[Start Text]

El Dorado Hills, Ca.: Savas Beatie, 2025. Pp. vi, 222. Illus., maps. index. $37.50. ISBN:1611217296

 Completing an Innovative Use of Images Telling the Story of Gettysburg

The final volumes of the Brennans’ three-volume study of the Gettysburg campaign and its niche in history makes extensive use of hundreds of images of soldiers, places, battles, and more, all in color. The original black and white photographs and engravings have been electronically rendered into color, while paintings of the events are rendered in their original colors. This approach rather "invigorates" our perception of the events, giving us a more realistic mental image of what the people places, and events actually looked like.

Every page has one or more images, and often clear, well-constructed maps, that provide close ups of many moments of the clash between Union and Confederate troops. The first volume covered the opening of the campaign, from the Battle of at Brandy Station on June 9, 1863, to the fighting at Gettysburg on July 2nd. The second volume, covers events from the 2nd through the final act at Falling Waters on the 14th. This final volume, with eight chapters and an index, but no bibliography, carries the history of the battlefield and the national military park from the end of the battle through the eve of World War II. This covers the major reunions of 1888 and 1913, the establishment of the National Cemetery, the monument movement, the creation of Camp Colt in 1918, the Marine Corps reenactment of 1921, and the final reunion on the 75th anniversary in 1938 with President Franklin D. Roosevelt in attendance.

[End Text]
[Start Data provided]

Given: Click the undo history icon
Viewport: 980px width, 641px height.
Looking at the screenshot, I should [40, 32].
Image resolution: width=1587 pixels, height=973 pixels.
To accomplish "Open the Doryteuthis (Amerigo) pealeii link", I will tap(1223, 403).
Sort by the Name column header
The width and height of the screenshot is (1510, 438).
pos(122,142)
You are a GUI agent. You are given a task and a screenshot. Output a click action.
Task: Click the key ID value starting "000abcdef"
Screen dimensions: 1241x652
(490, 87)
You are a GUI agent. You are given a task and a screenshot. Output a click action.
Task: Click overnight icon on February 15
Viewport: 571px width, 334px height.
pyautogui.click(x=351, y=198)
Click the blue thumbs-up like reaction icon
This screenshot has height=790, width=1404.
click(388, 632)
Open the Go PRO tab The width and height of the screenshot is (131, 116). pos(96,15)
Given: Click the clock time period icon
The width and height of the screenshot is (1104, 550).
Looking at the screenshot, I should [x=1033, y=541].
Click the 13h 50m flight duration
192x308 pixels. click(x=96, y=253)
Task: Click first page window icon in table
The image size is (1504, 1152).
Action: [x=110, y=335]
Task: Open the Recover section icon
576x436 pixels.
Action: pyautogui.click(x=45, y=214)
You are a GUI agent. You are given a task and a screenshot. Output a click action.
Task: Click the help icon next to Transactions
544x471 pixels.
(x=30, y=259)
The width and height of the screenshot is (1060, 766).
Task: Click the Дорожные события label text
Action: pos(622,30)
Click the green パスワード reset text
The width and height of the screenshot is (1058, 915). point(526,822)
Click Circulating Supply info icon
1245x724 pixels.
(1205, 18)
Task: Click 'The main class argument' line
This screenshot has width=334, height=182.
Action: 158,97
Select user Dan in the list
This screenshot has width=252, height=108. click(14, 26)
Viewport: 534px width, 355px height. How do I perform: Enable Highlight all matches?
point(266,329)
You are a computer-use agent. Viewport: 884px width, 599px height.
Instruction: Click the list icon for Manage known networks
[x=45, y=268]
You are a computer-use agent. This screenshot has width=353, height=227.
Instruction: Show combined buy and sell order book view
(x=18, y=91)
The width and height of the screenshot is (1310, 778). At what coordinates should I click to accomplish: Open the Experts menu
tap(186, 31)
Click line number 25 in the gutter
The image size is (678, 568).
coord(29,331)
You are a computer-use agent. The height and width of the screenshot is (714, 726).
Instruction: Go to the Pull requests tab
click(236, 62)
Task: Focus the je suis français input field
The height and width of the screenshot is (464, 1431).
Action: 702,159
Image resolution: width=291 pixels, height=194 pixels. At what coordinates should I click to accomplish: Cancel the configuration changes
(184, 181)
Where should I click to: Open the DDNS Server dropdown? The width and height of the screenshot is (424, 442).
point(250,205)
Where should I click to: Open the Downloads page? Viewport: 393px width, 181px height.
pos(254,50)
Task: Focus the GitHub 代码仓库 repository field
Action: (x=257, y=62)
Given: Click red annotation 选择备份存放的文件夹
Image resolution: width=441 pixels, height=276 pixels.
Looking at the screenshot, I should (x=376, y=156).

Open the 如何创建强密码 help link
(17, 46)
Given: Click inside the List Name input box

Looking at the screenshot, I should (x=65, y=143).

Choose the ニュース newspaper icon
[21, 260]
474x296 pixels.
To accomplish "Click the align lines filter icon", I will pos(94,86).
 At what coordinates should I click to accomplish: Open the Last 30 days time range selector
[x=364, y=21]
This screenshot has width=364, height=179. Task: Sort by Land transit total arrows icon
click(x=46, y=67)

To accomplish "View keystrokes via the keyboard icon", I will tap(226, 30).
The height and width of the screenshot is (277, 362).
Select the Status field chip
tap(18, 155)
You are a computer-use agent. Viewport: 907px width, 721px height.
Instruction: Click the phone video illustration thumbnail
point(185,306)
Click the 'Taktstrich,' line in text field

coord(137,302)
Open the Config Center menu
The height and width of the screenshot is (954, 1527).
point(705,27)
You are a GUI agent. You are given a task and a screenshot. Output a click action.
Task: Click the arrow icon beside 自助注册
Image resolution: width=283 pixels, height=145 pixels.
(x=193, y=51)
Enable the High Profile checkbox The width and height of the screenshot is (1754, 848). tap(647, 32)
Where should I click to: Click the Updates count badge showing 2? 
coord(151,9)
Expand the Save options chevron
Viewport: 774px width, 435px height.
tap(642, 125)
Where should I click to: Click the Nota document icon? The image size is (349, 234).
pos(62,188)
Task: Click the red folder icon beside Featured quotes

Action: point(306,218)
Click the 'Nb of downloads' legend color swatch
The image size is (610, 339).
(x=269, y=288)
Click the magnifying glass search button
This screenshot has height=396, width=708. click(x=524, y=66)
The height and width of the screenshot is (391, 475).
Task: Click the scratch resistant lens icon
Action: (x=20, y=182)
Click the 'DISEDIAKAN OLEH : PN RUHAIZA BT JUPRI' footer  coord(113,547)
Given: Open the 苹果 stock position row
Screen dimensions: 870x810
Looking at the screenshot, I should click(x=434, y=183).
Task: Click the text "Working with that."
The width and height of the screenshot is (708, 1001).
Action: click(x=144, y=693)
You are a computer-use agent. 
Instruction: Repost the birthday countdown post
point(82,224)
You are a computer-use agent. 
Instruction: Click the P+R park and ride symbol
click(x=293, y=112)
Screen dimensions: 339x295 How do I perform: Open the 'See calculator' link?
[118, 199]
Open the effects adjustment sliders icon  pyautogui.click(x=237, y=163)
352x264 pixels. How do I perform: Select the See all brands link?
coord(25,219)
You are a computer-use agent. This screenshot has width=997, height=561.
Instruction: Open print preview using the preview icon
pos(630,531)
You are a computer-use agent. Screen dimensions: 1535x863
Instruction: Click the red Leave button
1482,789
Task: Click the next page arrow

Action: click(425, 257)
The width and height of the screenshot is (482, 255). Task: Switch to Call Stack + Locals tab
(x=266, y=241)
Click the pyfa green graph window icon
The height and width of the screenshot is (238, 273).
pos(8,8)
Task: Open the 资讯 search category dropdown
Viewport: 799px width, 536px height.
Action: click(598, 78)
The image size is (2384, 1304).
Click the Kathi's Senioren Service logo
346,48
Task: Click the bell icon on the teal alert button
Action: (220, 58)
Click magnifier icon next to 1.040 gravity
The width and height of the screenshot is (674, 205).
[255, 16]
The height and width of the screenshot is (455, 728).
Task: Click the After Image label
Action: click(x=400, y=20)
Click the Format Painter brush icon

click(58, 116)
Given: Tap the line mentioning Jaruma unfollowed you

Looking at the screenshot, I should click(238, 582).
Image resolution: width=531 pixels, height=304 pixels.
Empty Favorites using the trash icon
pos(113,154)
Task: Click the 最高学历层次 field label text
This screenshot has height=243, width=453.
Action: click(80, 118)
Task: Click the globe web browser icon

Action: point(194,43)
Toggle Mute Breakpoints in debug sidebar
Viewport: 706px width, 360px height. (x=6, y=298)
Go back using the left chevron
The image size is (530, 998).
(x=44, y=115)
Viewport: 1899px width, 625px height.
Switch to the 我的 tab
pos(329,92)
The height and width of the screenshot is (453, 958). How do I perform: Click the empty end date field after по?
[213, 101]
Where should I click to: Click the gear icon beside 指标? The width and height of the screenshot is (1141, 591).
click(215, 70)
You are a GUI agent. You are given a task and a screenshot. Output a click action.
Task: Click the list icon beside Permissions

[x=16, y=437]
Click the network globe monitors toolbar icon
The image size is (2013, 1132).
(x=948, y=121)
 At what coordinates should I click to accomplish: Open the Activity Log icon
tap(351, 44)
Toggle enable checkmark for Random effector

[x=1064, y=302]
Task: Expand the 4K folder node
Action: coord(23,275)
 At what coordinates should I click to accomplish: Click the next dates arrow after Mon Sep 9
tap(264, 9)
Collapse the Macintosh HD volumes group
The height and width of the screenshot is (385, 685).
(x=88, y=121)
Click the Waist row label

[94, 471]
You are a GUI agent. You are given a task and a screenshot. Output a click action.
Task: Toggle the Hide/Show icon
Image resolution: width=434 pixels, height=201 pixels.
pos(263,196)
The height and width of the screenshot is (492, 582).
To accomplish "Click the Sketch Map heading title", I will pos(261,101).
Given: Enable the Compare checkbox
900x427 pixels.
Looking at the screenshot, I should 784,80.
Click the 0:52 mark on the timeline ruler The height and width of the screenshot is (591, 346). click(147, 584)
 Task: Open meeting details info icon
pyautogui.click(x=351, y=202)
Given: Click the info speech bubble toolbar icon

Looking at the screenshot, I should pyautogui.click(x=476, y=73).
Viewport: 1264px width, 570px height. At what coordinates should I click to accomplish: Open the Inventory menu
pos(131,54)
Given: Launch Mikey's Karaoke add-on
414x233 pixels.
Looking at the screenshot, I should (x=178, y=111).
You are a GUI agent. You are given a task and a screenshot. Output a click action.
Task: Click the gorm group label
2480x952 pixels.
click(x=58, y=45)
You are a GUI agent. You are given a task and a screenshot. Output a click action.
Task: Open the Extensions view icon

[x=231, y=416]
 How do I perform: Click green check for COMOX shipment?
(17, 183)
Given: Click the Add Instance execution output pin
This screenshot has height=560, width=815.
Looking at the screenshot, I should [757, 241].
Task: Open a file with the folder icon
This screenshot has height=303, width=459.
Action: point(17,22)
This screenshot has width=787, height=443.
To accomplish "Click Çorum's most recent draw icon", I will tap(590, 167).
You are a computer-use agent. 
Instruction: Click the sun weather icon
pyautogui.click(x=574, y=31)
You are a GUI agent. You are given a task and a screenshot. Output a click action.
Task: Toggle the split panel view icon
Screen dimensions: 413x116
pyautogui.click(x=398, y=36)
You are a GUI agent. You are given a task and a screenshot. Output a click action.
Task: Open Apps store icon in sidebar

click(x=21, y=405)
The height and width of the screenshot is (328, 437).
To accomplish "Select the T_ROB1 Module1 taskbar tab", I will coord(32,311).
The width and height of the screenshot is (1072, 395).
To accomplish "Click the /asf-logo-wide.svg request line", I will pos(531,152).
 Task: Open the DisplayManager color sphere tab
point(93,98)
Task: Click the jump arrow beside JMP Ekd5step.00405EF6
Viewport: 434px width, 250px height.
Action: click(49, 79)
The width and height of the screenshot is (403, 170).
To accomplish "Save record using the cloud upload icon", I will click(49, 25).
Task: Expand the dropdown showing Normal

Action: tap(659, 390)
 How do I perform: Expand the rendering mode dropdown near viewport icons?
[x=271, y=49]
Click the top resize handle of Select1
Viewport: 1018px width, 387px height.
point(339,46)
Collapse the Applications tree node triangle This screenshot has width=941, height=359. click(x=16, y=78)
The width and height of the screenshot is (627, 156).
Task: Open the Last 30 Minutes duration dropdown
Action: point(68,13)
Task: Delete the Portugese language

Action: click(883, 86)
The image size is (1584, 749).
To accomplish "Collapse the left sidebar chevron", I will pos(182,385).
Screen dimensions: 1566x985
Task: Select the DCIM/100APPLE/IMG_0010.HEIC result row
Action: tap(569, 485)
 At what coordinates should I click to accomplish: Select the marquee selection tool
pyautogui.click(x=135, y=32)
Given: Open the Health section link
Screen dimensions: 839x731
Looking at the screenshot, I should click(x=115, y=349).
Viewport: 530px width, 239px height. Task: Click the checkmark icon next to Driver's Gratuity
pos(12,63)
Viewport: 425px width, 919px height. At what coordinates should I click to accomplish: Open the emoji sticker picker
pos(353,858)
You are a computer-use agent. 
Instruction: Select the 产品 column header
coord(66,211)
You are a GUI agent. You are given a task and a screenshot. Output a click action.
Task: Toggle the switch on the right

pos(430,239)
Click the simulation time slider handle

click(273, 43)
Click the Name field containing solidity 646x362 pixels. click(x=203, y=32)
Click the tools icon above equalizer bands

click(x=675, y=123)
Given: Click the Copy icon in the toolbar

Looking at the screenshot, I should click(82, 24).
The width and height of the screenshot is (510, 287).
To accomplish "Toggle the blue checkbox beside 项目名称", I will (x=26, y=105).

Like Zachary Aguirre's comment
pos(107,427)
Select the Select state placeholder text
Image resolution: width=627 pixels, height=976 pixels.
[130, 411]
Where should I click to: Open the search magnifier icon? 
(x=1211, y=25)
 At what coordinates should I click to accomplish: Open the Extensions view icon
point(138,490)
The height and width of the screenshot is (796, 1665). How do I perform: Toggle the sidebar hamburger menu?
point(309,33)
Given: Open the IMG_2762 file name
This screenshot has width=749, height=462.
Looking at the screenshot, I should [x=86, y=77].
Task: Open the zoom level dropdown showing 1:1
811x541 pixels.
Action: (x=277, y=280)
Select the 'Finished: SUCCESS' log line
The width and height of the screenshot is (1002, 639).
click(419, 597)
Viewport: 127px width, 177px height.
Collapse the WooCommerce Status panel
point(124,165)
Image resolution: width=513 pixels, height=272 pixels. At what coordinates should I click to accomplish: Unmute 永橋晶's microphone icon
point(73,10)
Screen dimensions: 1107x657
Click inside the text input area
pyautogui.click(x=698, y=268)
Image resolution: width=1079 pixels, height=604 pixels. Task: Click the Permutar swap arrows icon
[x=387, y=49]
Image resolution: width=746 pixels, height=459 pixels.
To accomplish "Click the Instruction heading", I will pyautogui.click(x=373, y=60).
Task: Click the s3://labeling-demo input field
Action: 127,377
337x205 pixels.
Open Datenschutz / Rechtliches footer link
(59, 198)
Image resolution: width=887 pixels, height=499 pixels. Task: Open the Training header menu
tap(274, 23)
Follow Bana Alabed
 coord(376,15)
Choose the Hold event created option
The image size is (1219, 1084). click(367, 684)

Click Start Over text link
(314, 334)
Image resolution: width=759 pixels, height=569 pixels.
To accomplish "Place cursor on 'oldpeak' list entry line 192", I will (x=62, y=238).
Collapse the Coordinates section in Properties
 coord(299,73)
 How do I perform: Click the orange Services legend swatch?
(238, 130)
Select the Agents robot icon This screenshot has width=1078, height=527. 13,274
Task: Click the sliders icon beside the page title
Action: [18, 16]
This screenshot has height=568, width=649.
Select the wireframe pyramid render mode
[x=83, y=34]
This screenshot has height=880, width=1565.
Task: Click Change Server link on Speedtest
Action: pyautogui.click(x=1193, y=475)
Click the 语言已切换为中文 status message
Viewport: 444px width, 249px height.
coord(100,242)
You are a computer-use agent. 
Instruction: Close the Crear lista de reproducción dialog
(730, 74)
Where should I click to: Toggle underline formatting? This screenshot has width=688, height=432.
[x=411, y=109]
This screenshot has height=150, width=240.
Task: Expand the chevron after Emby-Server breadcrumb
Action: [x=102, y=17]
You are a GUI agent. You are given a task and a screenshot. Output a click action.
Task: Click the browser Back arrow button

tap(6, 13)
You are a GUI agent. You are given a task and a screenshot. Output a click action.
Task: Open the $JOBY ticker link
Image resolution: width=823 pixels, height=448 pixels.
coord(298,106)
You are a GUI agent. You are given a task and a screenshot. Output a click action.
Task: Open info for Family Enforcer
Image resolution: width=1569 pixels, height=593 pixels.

[End Data provided]

> **Aim of the task**
Rewrite the passage of the review that opens with the words containing "El Dorado Hills, Ca.: Savas" and closes with "actually looked like.", putting "lithographs" in place of "engravings".

> **Expected answer**
El Dorado Hills, Ca.: Savas Beatie, 2025. Pp. vi, 222. Illus., maps. index. $37.50. ISBN:1611217296

 Completing an Innovative Use of Images Telling the Story of Gettysburg

The final volumes of the Brennans’ three-volume study of the Gettysburg campaign and its niche in history makes extensive use of hundreds of images of soldiers, places, battles, and more, all in color. The original black and white photographs and lithographs have been electronically rendered into color, while paintings of the events are rendered in their original colors. This approach rather "invigorates" our perception of the events, giving us a more realistic mental image of what the people places, and events actually looked like.